Resources requirements

The project funding started in September 2020, and the first participant started their baseline assessment in June 2022. A significant time-consuming part of this project was harmonizing the protocol across the two research networks. The data flow infrastructure took about one year to put in place and test. The core DataOps infrastructure team consists of two research engineers and one junior faculty. Additionally, domain-specific engineers/researchers were involved in establishing QC and processing pipelines. As a general rule, each domain requires one dedicated engineer and one scientific advisor. Once the project is ongoing, a minimum of two full-time engineers are needed to maintain and monitor data operations. Each data domain requires one dedicated technical staff to optimize processing pipelines and QC processes. Replicating this infrastructure for a different project would take 3–6 months before being operational, but if new pipelines are needed or a new protocol is put in place, the time to production would be 6–12 months depending on the complexity of the changes.

Discussion

This complex project highlights the need for a flexible and agile infrastructure to enable the continuous flow and quality assurance of heterogeneous multimodal data.

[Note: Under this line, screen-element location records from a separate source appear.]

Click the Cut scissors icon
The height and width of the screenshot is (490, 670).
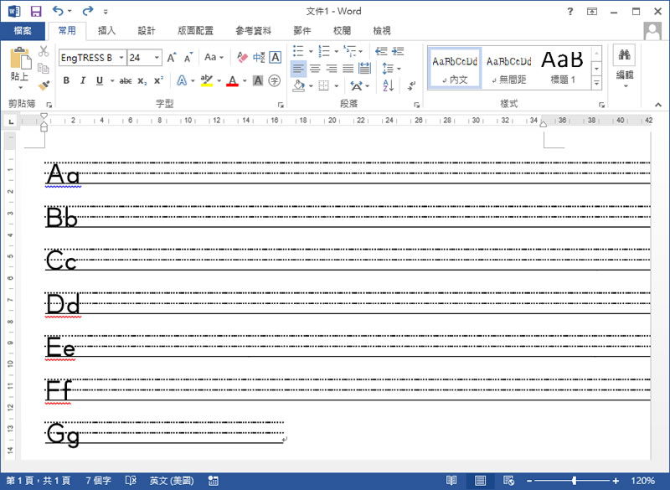point(44,52)
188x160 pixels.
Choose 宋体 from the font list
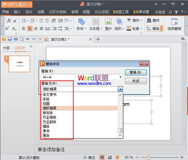coord(46,99)
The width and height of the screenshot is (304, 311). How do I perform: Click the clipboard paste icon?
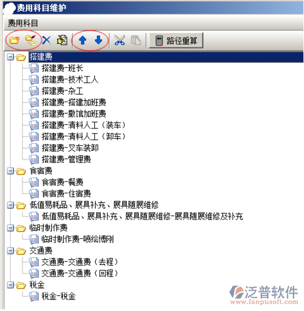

We have implemented an innovative framework capable of managing a federated data capture ecosystem from two research networks with sometimes fundamentally different data management designs. Data are harmonized following best practices from the NDA and disseminated to the community following an open science approach to maximize the impact of the largest prospective study in this population. One critical aspect of the data operations framework is the continuous flow of data and information both forward and backward across all partners. We aim to provide feedback and address data missingness and data quality concerns as quickly as possible to ensure no major issues are discovered months after data acquisition. This has necessitated the coordination and hard work of a community of over 150 scientists and research staff worldwide. We are continually learning and experimenting to improve our processes and workflows, including adding more telemetry of the entire data management infrastructure to ensure faster detection of issues, implementing and revising QC procedures to reduce manual checks and including more cross-modality information, as well as working with domain experts to improve processing pipelines.

While our infrastructure has shown to be invaluable for ensuring superior data quality and smooth data flow, it does have limitations and challenges. One important challenge was that ProNET, PRESCIENT and DPACC each sent a funding proposal with different designs and study protocols. As a result, the better part of the first year was spent on coordinating the design of a single harmonized protocol for the entire study. This meant, in some cases, changes in planned data capture systems (e.g., EEG hardware or smartphone data capture), schedule of assessments, and more. This involved coordinating 100+ scientists across the globe, and it took almost two years before we could test the first participant. Information systems also often fail in subtle ways, and monitoring all possible data transfer issues over three separate infrastructures is challenging and can lead to undetected partial data flow interruption. We also spent significant time designing custom visualization tools, even though existing tools such as Microsoft Power BI or Tableau would have likely met our needs with less programming overhead.

The immediate future steps of the data operations team for this project will be to curate derived data from several data types (e.g., brain volumes, language features, daily activity summaries, EEG peak amplitudes, etc.) that will be used by the data analysis group for the overarching goal of AMP SCZ to generate tools that will fast-track the development of effective, early-stage treatments for people who are at risk for schizophrenia.